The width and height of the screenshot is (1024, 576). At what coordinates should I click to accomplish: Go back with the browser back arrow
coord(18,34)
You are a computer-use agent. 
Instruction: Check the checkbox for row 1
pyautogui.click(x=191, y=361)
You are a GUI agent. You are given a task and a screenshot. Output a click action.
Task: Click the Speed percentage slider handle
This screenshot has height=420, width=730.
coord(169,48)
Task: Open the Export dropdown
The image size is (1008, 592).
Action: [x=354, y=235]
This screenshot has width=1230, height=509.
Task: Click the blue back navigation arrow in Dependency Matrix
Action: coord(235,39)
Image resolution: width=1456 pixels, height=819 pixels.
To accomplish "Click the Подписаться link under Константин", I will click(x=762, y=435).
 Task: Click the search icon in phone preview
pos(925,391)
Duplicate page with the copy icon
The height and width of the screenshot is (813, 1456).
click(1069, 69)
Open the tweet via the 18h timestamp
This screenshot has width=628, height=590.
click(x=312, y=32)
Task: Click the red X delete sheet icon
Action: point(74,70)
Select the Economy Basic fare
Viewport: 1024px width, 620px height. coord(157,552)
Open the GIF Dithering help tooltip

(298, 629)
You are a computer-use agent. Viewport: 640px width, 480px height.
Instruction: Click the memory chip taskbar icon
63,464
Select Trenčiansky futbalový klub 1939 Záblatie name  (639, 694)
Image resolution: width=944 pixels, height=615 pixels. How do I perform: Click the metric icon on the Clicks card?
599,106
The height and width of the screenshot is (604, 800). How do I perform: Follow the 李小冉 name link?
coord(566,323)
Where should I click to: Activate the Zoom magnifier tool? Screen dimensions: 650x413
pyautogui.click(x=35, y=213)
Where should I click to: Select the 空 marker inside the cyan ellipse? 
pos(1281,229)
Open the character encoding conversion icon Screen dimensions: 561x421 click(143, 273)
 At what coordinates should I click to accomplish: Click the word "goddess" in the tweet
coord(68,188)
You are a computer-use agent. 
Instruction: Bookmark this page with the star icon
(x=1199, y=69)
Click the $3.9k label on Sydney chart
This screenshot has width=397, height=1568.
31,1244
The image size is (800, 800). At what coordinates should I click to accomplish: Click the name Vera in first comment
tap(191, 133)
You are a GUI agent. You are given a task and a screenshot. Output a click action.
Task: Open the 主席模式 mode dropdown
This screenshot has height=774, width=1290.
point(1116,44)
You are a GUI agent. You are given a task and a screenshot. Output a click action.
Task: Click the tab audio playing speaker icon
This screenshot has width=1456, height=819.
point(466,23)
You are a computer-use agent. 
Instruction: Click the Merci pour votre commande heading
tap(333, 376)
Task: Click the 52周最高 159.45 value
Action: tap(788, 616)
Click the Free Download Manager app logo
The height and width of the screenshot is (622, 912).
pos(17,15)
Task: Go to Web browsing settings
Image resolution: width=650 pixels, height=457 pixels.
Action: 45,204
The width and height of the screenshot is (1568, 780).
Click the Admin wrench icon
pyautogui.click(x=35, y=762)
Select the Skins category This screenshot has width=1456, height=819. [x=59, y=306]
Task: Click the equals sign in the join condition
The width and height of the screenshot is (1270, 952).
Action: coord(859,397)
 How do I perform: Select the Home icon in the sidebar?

- What you are asked to do -
How many lines in the entries above contain the word "name"? Reply with the number alone.

- The answer -
3